Before we wrap up, I want to switch gears for a minute and talk about what the past few weeks have been like for people who work in media. You’re on TV a fair amount and on the radio. You write in the book about addressing a room of people that is mostly white. What has the past month been like for you?

One of the things that has been so frustrating for me is that I came into media from the outside. I went to law school. I worked on campaigns. I started blogging. And that led me into more mainstream media spaces. From the beginning, I’ve been given the side eye. What am I doing here? Where did I come from? I have been asked so many times, “What’s your job, Zerlina?”

And the answer to those people is “I do the same thing you do. I write articles for publication. I write about politics and the news. I write sometimes for Essence, which maybe you’ve never read. But I do the same job that you do.”

This reckoning has resurfaced a lot of memories that I had suppressed from my 20s. When I worked at law firms, I remember being handed mail if I was wearing a blue shirt, like the mailroom folks. I didn’t get the raises that my white male counterpart got for the same work.

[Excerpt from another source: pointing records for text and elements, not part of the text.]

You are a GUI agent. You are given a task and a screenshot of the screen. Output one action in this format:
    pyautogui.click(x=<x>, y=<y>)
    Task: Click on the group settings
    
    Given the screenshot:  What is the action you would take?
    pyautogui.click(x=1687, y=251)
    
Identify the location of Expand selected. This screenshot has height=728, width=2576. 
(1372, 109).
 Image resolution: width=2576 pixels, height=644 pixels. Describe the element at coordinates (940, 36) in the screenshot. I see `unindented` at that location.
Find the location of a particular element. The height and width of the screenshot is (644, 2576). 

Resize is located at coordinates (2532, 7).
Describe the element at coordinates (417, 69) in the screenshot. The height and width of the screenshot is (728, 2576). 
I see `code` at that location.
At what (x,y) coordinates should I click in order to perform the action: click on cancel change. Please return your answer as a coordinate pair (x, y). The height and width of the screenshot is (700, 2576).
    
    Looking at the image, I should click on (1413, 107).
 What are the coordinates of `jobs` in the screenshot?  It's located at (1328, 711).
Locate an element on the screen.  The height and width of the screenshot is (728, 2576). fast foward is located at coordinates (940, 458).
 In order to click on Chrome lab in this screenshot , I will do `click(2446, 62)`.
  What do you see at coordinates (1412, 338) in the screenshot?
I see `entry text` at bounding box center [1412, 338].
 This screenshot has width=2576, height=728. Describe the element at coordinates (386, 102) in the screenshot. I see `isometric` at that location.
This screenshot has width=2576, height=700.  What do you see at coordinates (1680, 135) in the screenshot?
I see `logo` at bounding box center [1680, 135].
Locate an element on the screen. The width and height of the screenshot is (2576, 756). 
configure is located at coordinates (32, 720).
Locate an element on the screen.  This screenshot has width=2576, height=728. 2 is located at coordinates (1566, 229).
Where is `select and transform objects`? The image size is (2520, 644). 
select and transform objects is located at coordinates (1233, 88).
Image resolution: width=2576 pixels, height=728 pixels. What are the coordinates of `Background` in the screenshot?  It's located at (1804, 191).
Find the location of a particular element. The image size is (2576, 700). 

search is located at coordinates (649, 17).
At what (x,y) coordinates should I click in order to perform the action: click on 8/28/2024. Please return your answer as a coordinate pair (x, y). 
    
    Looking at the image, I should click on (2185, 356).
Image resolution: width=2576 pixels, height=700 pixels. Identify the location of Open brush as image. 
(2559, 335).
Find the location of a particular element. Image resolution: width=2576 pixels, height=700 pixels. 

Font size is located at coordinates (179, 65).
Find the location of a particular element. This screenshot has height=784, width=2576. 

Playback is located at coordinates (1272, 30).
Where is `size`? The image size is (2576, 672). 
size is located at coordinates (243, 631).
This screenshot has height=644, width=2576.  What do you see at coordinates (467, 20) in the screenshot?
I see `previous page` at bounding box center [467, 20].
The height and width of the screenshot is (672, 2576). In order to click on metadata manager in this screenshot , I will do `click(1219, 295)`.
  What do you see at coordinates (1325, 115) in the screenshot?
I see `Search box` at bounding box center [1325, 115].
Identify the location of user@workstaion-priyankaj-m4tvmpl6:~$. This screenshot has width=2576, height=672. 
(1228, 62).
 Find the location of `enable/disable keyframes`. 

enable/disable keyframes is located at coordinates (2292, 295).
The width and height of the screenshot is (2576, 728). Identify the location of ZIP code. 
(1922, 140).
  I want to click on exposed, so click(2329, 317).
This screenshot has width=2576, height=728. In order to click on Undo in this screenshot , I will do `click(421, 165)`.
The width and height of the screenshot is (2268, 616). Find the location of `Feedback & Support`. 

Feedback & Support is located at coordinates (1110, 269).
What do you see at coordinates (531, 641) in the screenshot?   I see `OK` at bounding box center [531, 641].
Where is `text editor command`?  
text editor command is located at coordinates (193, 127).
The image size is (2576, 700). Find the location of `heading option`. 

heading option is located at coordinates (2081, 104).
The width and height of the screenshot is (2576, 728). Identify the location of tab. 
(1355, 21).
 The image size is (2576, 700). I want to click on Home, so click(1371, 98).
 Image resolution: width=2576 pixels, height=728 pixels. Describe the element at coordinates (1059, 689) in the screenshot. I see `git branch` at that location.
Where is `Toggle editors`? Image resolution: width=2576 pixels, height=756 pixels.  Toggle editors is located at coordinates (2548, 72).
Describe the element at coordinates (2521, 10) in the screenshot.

I think the reason why the world is messed up in so many ways is because we’ve prioritized one point of view—the cisgendered, basically rich white man. And that comes at the expense of everyone else. For so long, we didn’t question it. We didn’t ask, “Why is it that everyone who is doing primetime broadcasts looks exactly the same?” That’s starting to change.

This interview has been edited and condensed.

Mattie Kahn is the culture director at Glamour.